- _TASK TO CARRY OUT_
Each entry below is to be given again word for word, with no pictures.

[Dataset excerpts]

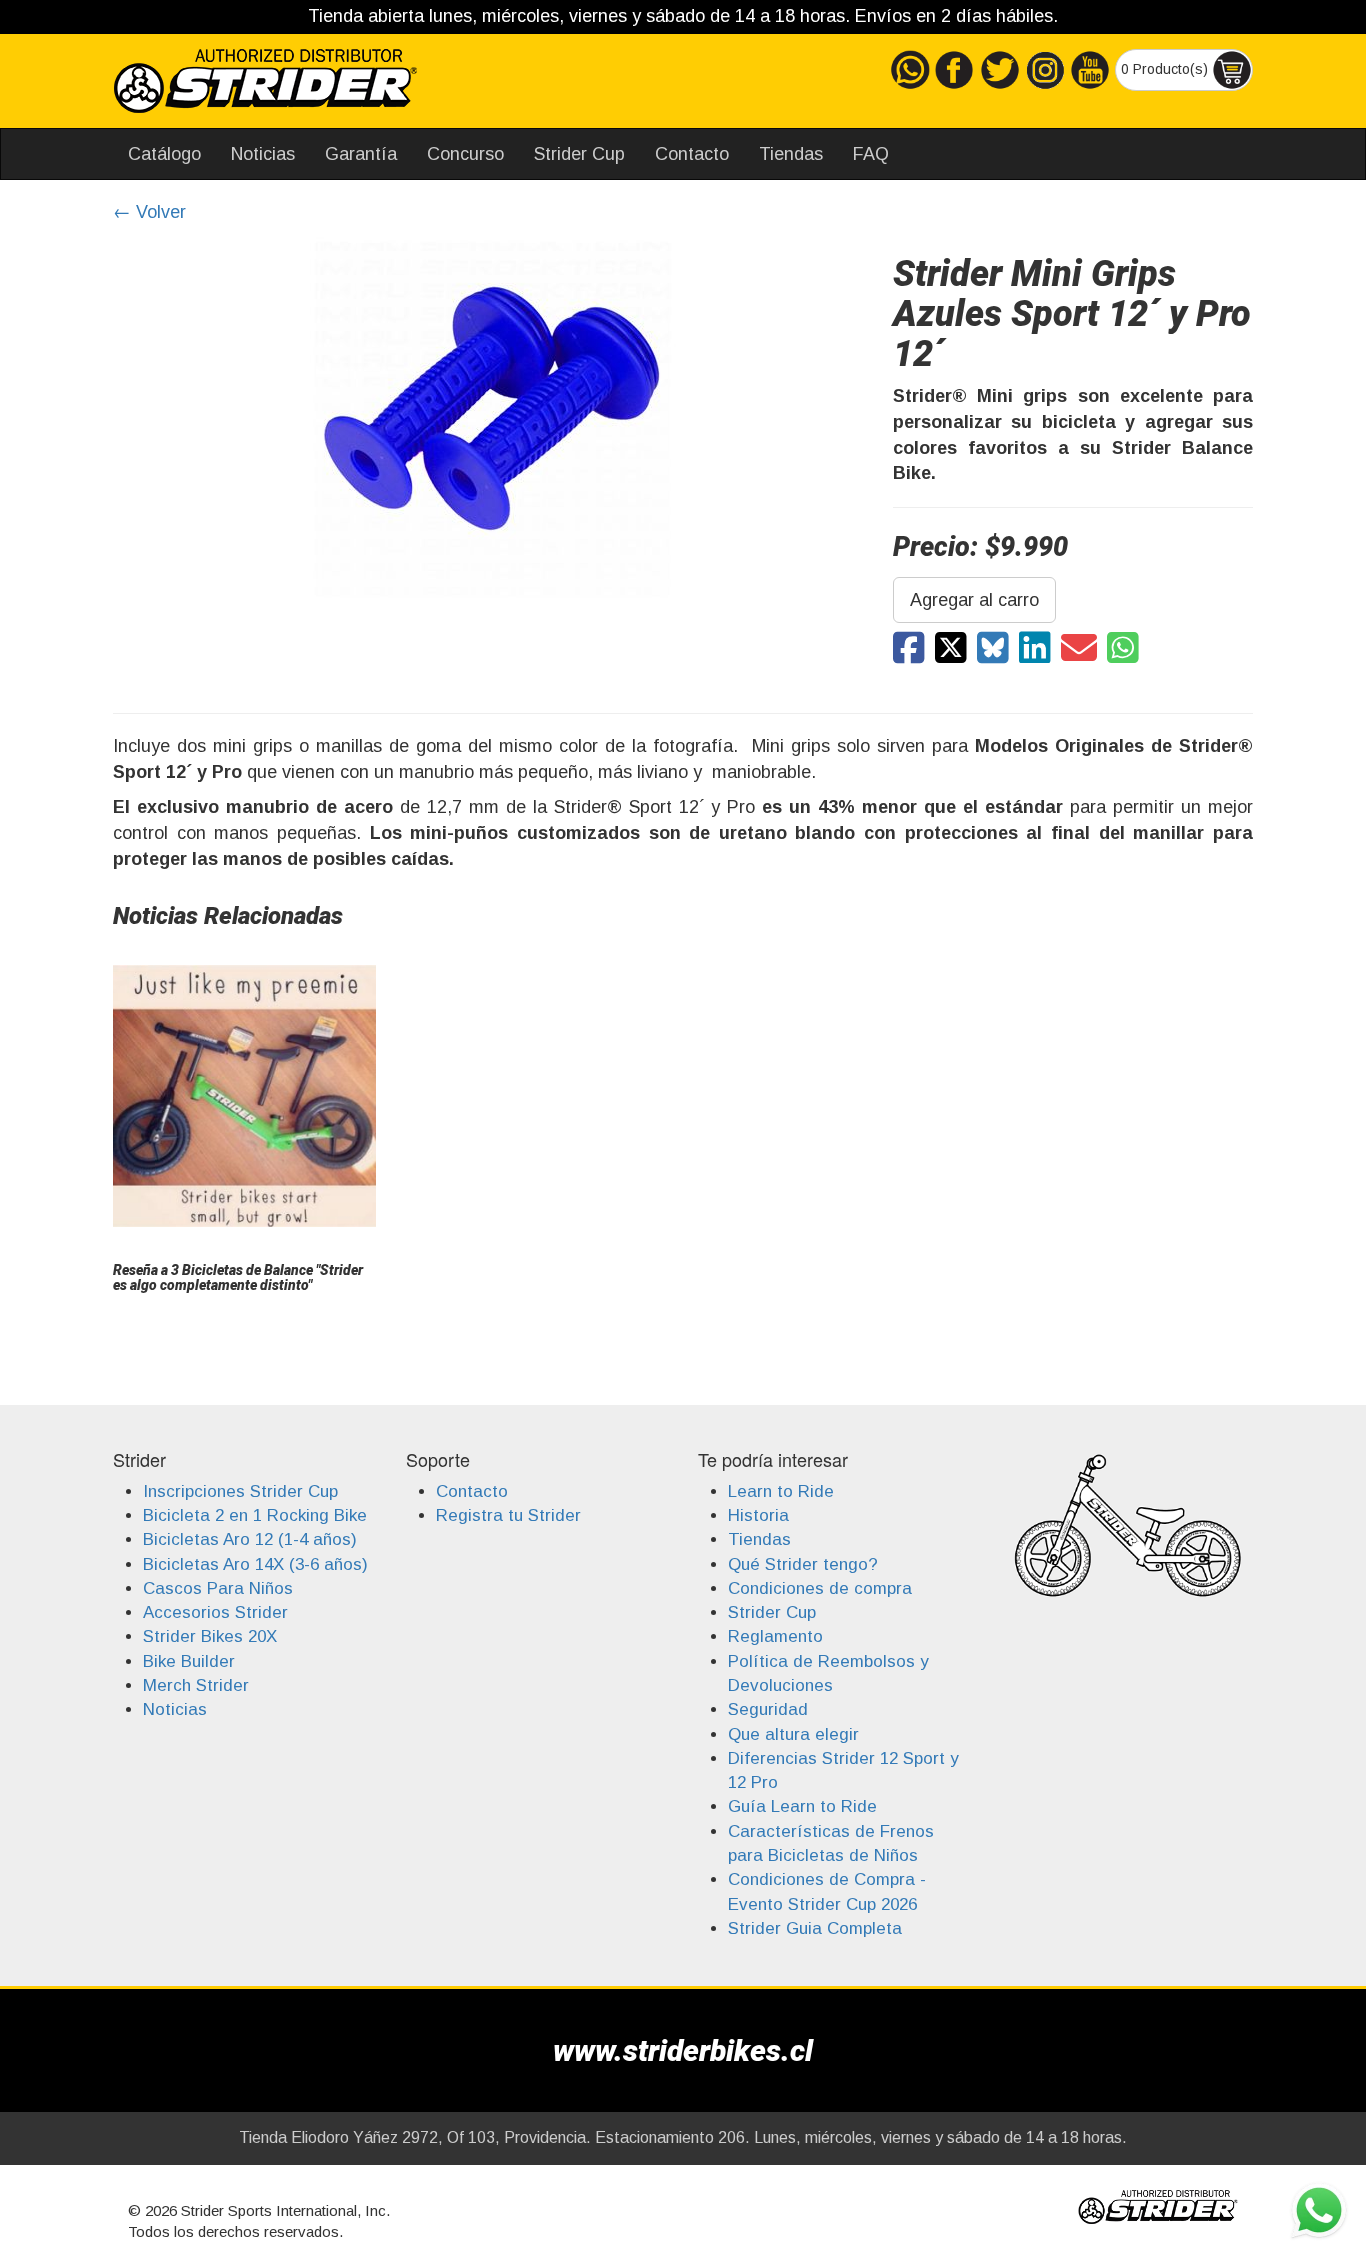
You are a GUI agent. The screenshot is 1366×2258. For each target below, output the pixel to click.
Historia (758, 1515)
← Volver (149, 212)
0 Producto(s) (1166, 68)
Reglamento (775, 1636)
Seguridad (768, 1709)
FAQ (871, 154)
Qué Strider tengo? (803, 1564)
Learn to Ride (781, 1491)
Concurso (465, 154)
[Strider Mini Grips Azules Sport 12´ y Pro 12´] (909, 648)
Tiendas (791, 154)
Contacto (692, 154)
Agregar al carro (974, 600)
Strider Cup (579, 154)
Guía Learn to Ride (802, 1806)
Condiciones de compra (820, 1588)
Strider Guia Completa (815, 1928)
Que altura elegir (793, 1734)
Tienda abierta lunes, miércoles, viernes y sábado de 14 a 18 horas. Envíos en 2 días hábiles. (683, 16)
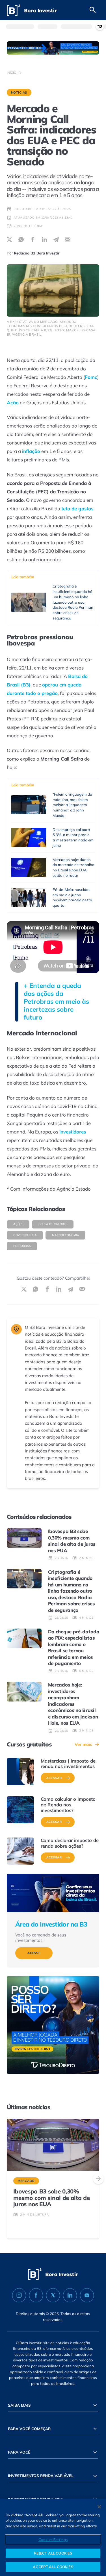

- _SOLVED EXERCISE_
You are a GUI agent. The screenshot is 1366×2258. For each target below, output the pixel to click.
Historia (758, 1515)
← Volver (149, 212)
0 Producto(s) (1166, 68)
Reglamento (775, 1636)
Seguridad (768, 1709)
FAQ (871, 154)
Qué Strider tengo? (803, 1564)
Learn to Ride (781, 1491)
Concurso (465, 154)
[Strider Mini Grips Azules Sport 12´ y Pro 12´] (909, 648)
Tiendas (791, 154)
Contacto (692, 154)
Agregar al carro (974, 600)
Strider Cup (579, 154)
Guía Learn to Ride (802, 1806)
Condiciones de compra (820, 1588)
Strider Guia Completa (815, 1928)
Que altura elegir (793, 1734)
Tienda abierta lunes, miércoles, viernes y sábado de 14 a 18 horas. Envíos en 2 días hábiles. (683, 16)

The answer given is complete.